When students grade their teachers

An online service riles some - but others say it's only fair to turn tables.

When Eric Piotrowski wonders what his high school English students think of him, he simply logs on to RateMy- Teachers.com, where millions of anonymous teacher critiques await anyone with an unrestricted Internet connection.

At the site, a smiley-faced icon with sunglasses sits next to Mr. Piotrowski's name, indicating he's especially popular. Eighteen students gave Piotrowski an average rating of 4.1 out of 5, with one saying he's "one of the coolest teachers I've ever had." Piotrowski couldn't be more flattered - or more supportive of online ratings.

"Too many teachers insulate themselves from the people around them," says Piotrowski, who teaches at Sun Prairie High School in a suburb of Madison, Wis. The website "is fundamentally a good way for us to keep tabs on what the people we work with have to say."

Others aren't so sure. The rapid growth of RateMyTeachers.com - which boasts ratings for 887,000 public and private schoolteachers in four countries - is provoking a backlash. The site's creators estimate that hundreds of school districts have cut off Internet access to RateMyTeachers.com. And teachers, many of them stung by blunt or crass comments on the site, are crying foul. They don't think children should be able to anonymously rate their teachers, even though older students have long had that freedom on many college campuses.

"How can you claim that your service offers more than a way for kids to 'bash' teachers?" asks "Pete," a physical education teacher who anonymously posted a complaint letter to an education website. The site is "unprofessional," writes the teacher, who says he doesn't care whether students think his classes are dull - "bored people ... are boring people" - but is offended by "derogatory comments about my physical appearance."

The naysayers don't appear to have any significant effect on the popularity of the website. Last week, the site received its 6-millionth teacher rating, up from just 1 million barely more than a year ago, says cofounder Michael Hussey, a 20-something computer whiz from Maine.

With his partners, Mr. Hussey created RateMyTeachers.com in 2001, partly as a way to give students a chance to compliment their favorite teachers. "It's a site I wanted for myself when I was in high school," he says. "I really liked most of my teachers, but I wasn't necessarily going up and telling them why I liked them because I didn't want to be labeled as a suck-up."

Hussey says he also wanted to give students a forum for critical evaluations. "There was a small handful of teachers who I felt were really more or less wasting my time. But I had nowhere to go for constructive criticism without fear of grade retribution."

On RateMyTeachers.com, students pay nothing to look at ratings or rate their teachers. The site, which Hussey says is profitable, makes money from advertising and, as of earlier this month, from paid memberships for parents.

The site has a small paid staff, according to Hussey, and relies on hundreds of student volunteers who monitor postings for accuracy and taste in the US, Canada and now Britain and Ireland.

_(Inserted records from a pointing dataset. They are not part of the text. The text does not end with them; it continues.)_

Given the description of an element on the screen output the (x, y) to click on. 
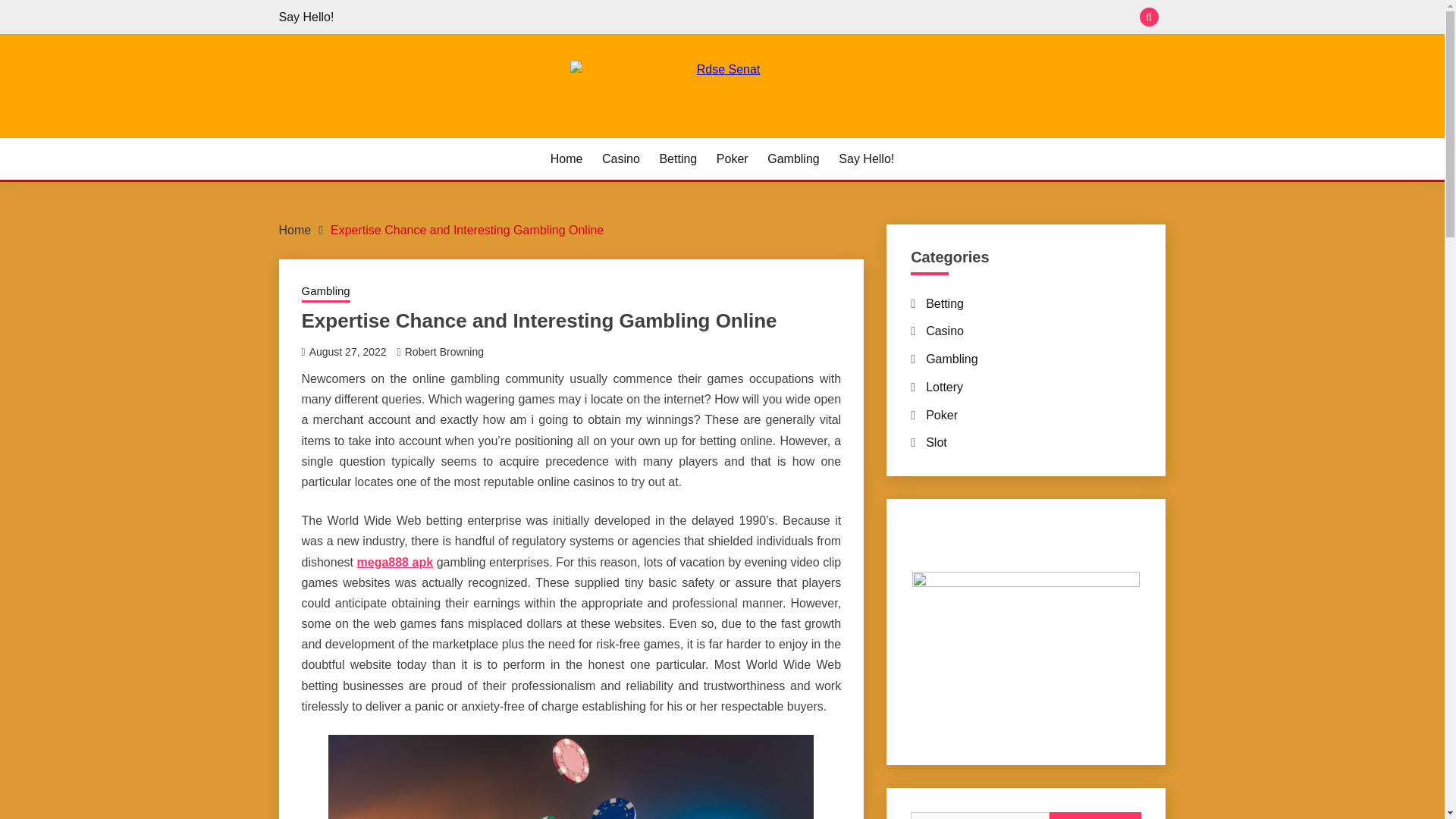
Home (566, 158)
Gambling (792, 158)
Gambling (951, 358)
Betting (678, 158)
August 27, 2022 (347, 351)
Slot (936, 441)
Robert Browning (443, 351)
mega888 apk (394, 561)
Casino (621, 158)
Casino (944, 330)
Gambling (325, 292)
Search (1095, 815)
Betting (944, 303)
Say Hello! (306, 16)
Lottery (944, 386)
Given the description of an element on the screen output the (x, y) to click on. 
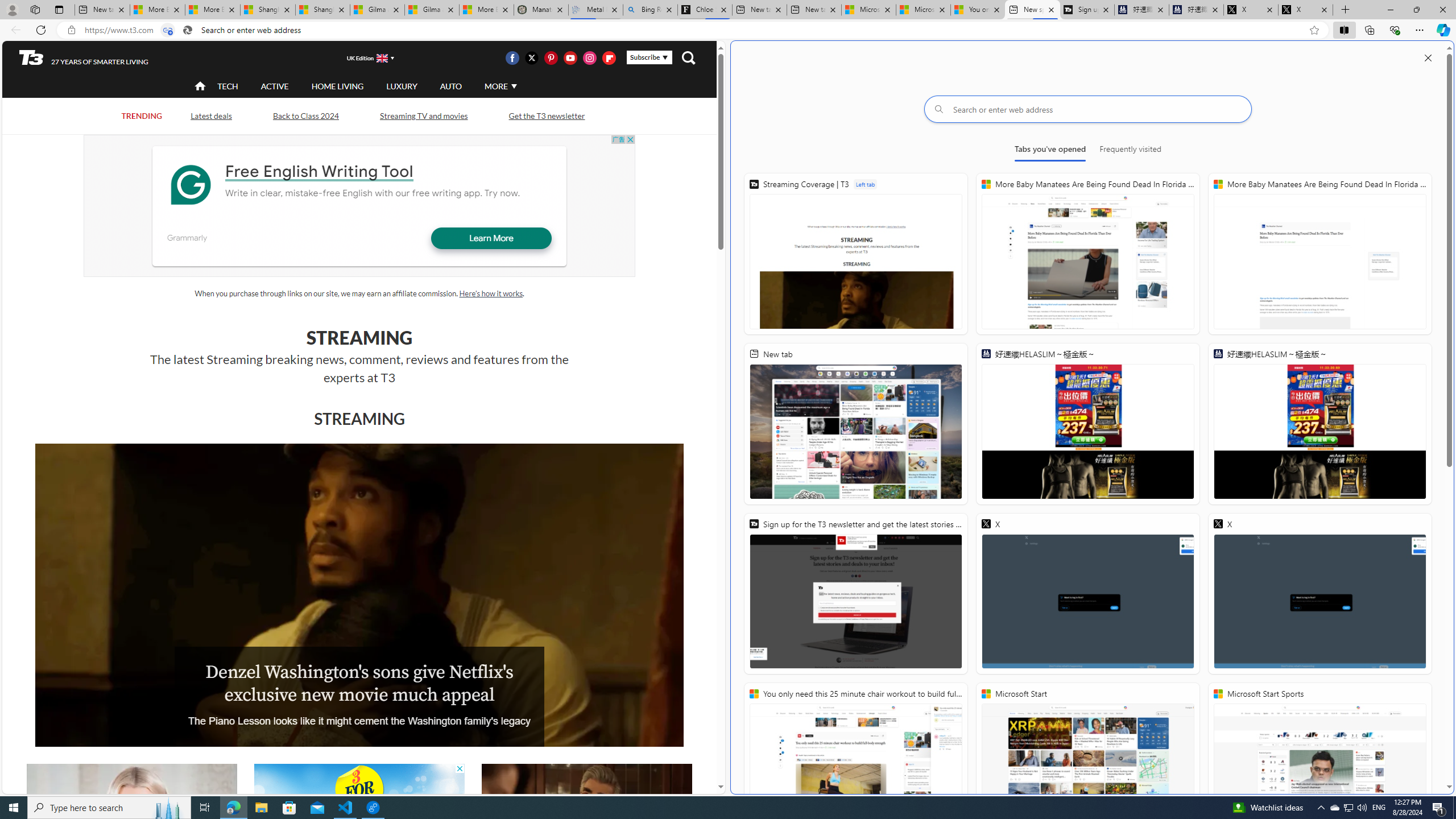
ACTIVE (274, 86)
Frequently visited (1130, 151)
Bing Real Estate - Home sales and rental listings (650, 9)
Get the T3 newsletter (546, 115)
Visit us on Flipboard (608, 57)
T3 (30, 56)
Back to Class 2024 (305, 115)
Visit us on Instagram (589, 57)
New split screen (1032, 9)
Given the description of an element on the screen output the (x, y) to click on. 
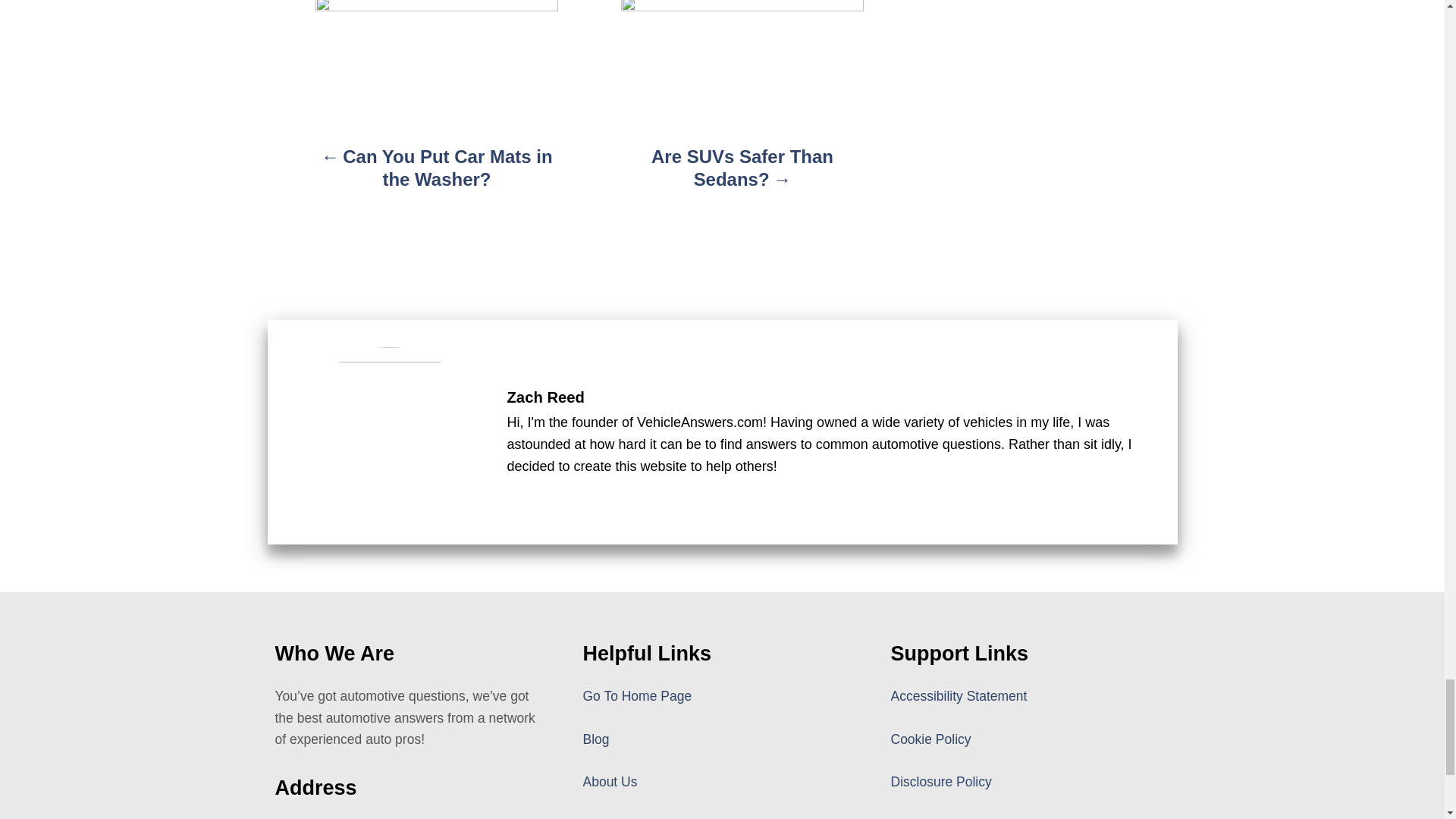
Can You Put Car Mats in the Washer? (437, 175)
About Us (609, 781)
Contact Us (614, 818)
Are SUVs Safer Than Sedans? (741, 175)
Disclosure Policy (940, 781)
Go To Home Page (636, 695)
Accessibility Statement (957, 695)
Privacy Policy (930, 818)
Blog (595, 739)
Cookie Policy (930, 739)
Given the description of an element on the screen output the (x, y) to click on. 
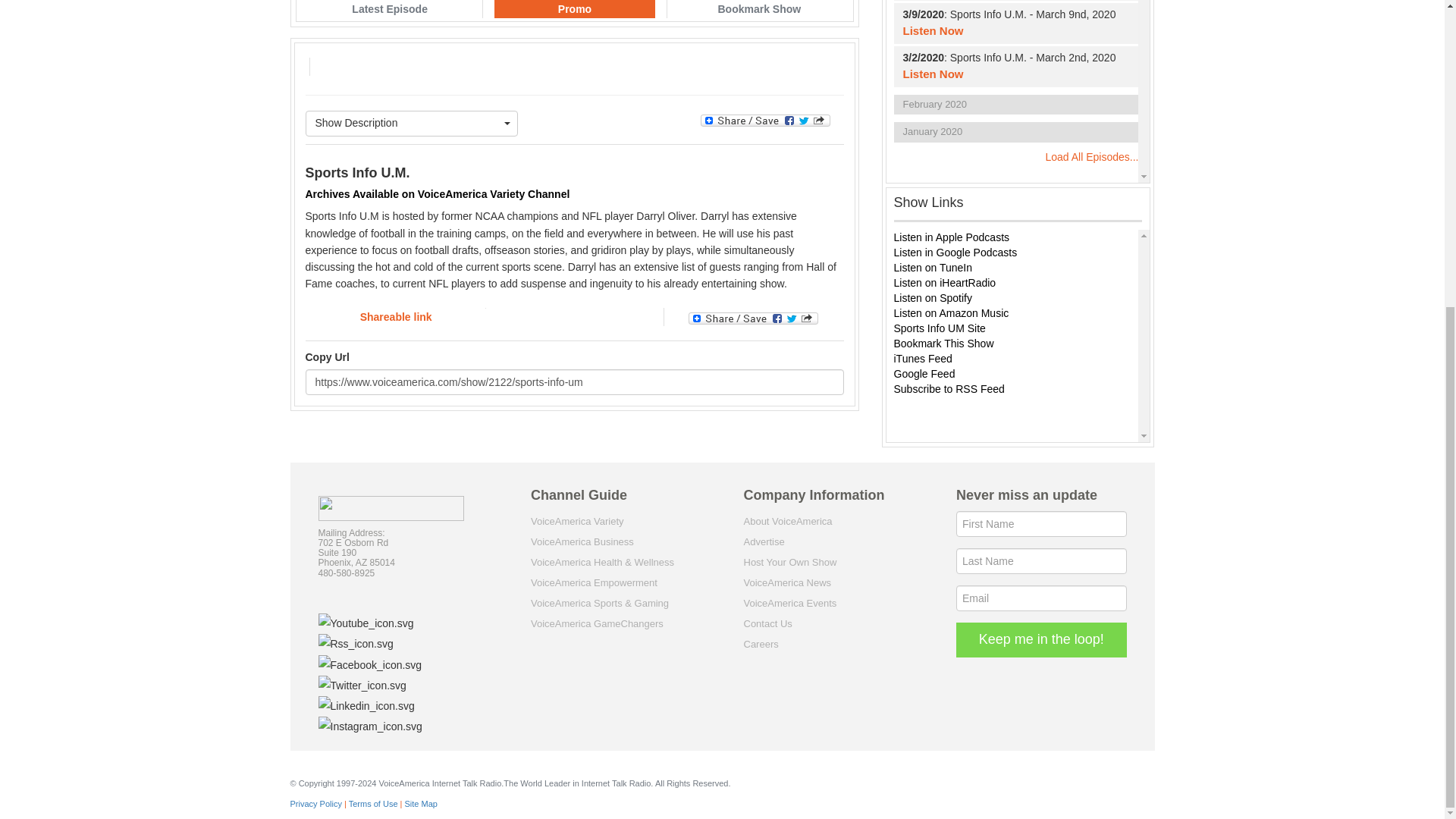
Latest Episode (389, 9)
Promo (575, 9)
Bookmark Show (759, 9)
Show Description (411, 123)
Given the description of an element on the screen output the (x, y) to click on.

Anyone can click a tiny red flag next to a comment to automatically remove it from the site pending review by a staff member.

Most of the ratings "are pretty accurate," says Kyle Peavley, a ninth-grader at Edgewood High School in Trenton, Ohio, who monitors ratings of teachers at his school. In some cases, students may rip into teachers who gave them detentions, he says, "but most of the comments are not bad at all."

Kyle thinks the ratings help both students and teachers. "I can decide which teacher to choose by their ratings and the comments," he says. As for teachers, "it gives them a chance to improve, and they get to see what feedback they're getting from students. They get to know how well they're teaching."

The site can indeed be a tool for teachers, says Dan Baldwin, who teaches English at Brooklyn Technical High School in New York City, which has nearly 14,000 ratings, more than any other school. But Mr. Baldwin, who has a 4.3 rating from 208 students, has noticed that only teachers with positive ratings like RateMyTeachers.com. "I would like to think it would be an occasion for teachers to do some soul-searching and change or improvement, but I don't know that happens."

It's hard to imagine how it could, considering RateMyTeachers.com's reliance on anonymity, says Peter Gow, academic dean of Beaver Country Day School in Chestnut Hill, Mass., who complains of both "undeserved character assassination" and "undeserved beatification" on the site.

"I've often thought what fun it would be to create several virtual selves and rate myself with extravagant praise. And the thing is, there really isn't anything to prevent my doing just that," says Mr. Gow, who has just one rating - a perfect 5.0 - on the site.

But Baldwin points out that teachers themselves are in the business of rating students. "Turnabout," he says, "is fair play."